Analysis: missing the point

The idea that Ubisoft’s NFT program was received poorly because players don’t properly understand blockchain technology, or how it can benefit them, is not a good one. Following the announcement of Ubisoft Quartz, consumers and developers within Ubisoft voiced their concerns about NFTs, questioning not only their environmental impact and use as speculative assets, but also their necessity in providing the kind of gaming experience Pouard touts here.

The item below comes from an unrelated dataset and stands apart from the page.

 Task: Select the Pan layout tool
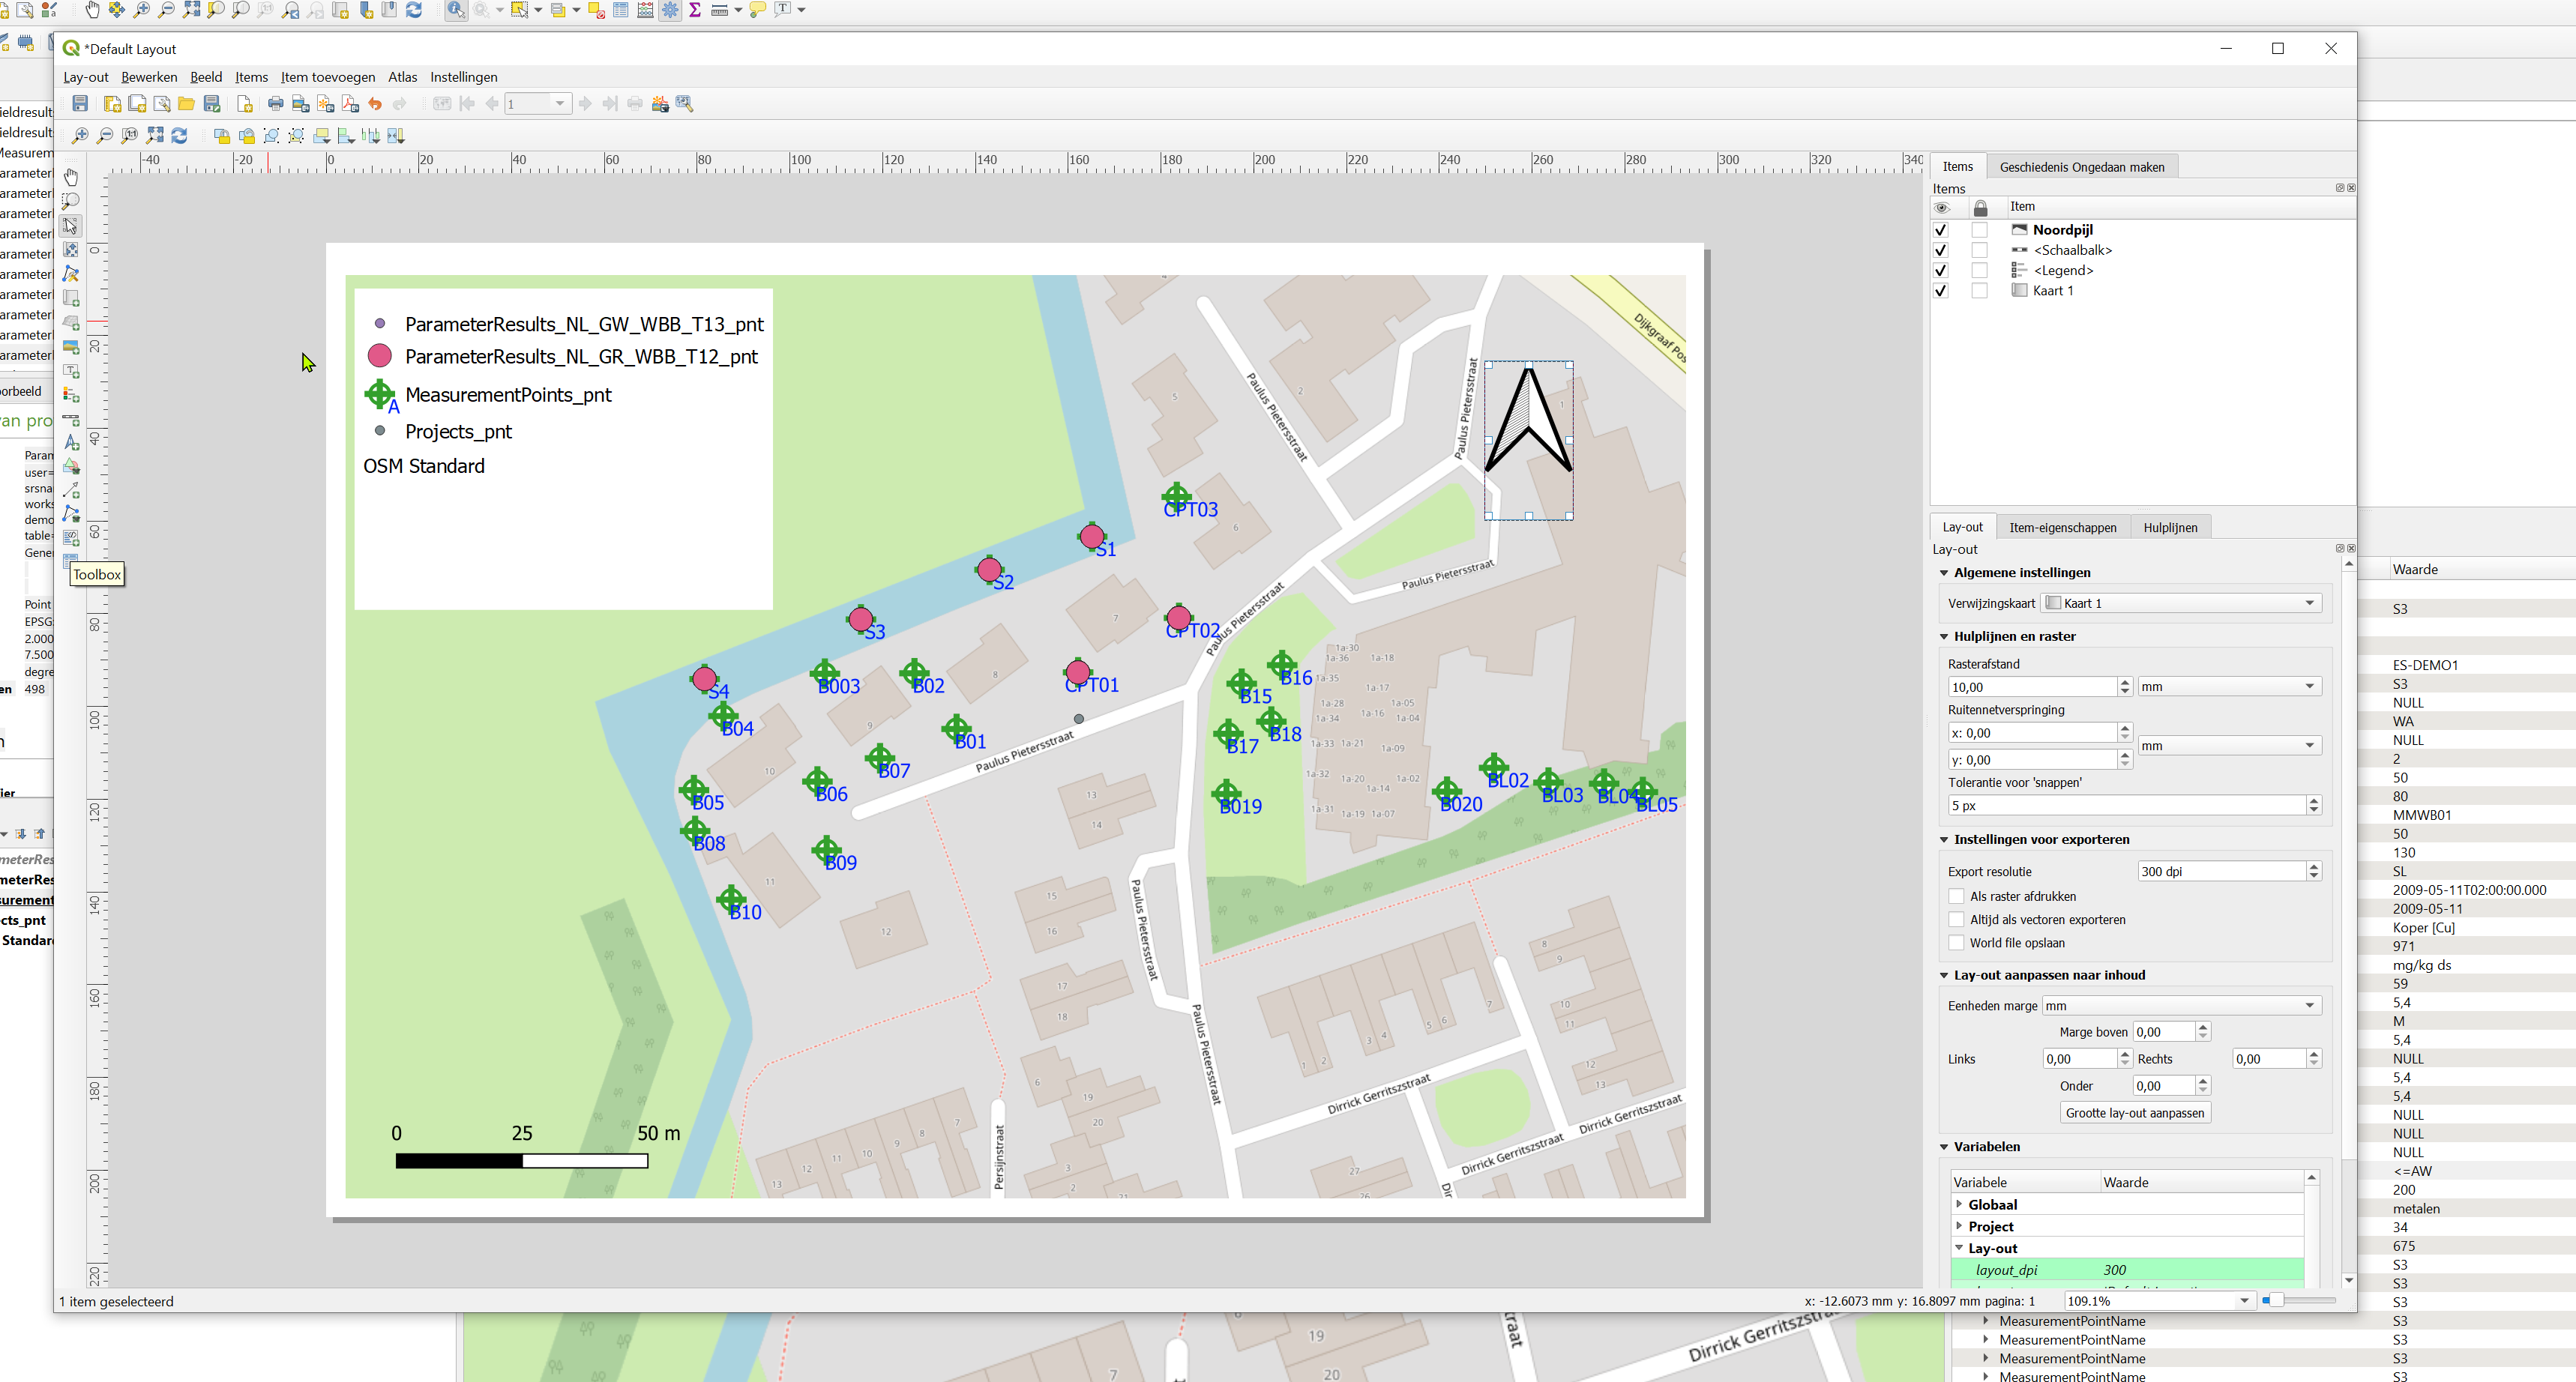pyautogui.click(x=70, y=177)
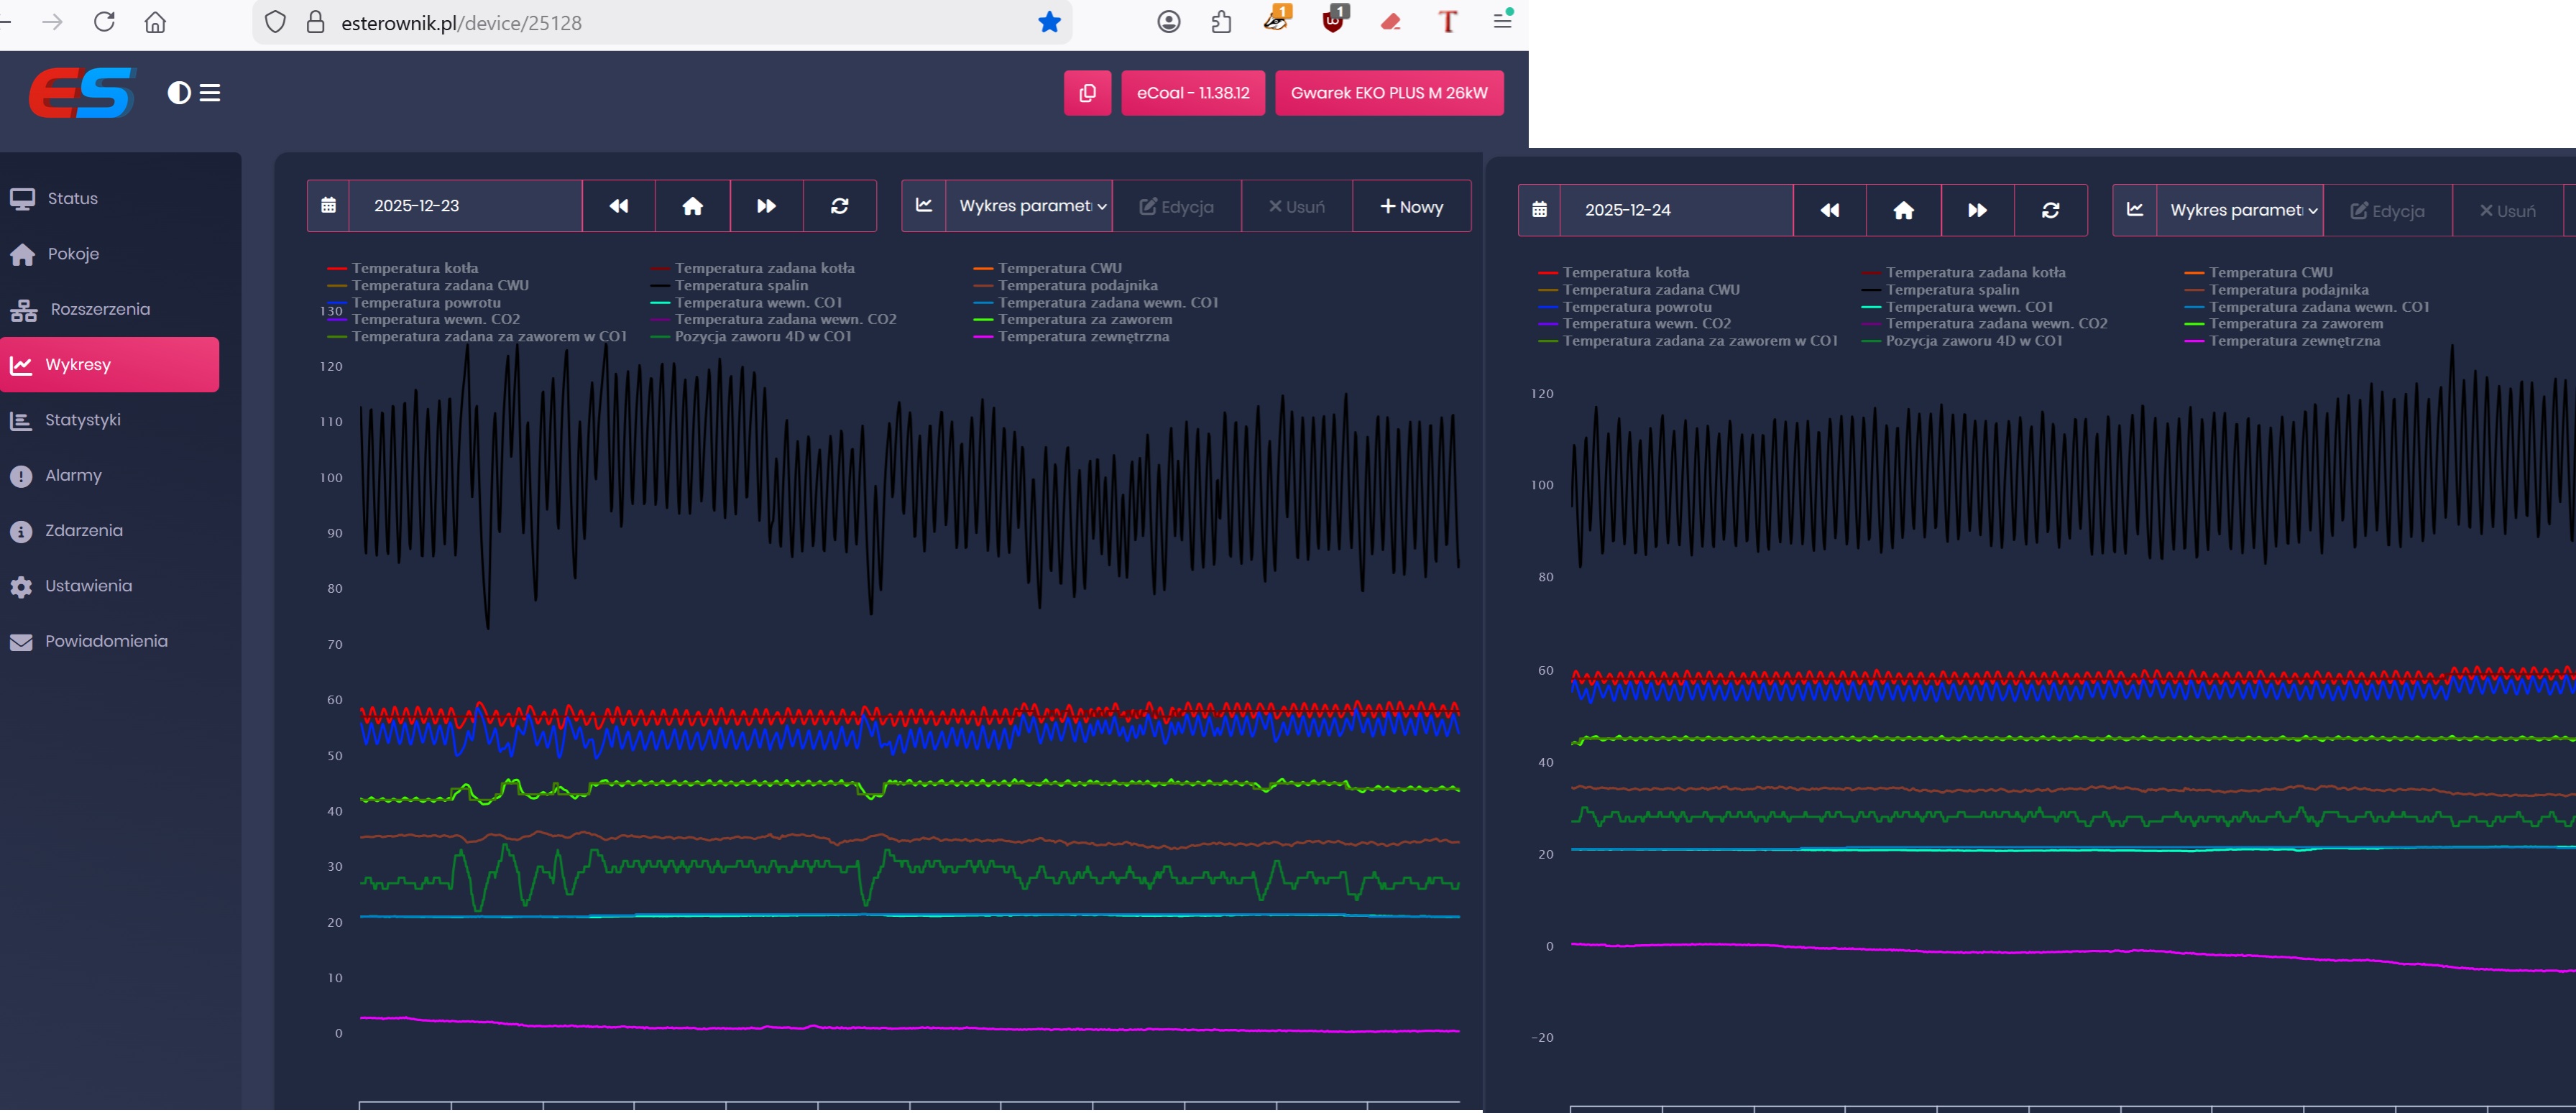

Rather than addressing those concerns head-on, Pouard has waved them away, diminishing them as petty doubts from those uninitiated in the world of blockchain technology. His emphasis on the “end game” of Quartz even goes some way to confirm the suspicions of its doubters, suggesting Ubisoft is more concerned with the eventual profitability of the platform rather than the externalities it will create.

Pouard’s comments certainly won’t win over skeptics. It’s a bad look for any burgeoning community to question the legitimacy of its critics. Until Ubisoft is able to fully address the concerns of those left unimpressed by NFTs, selling them as the next step in gaming won’t be easy.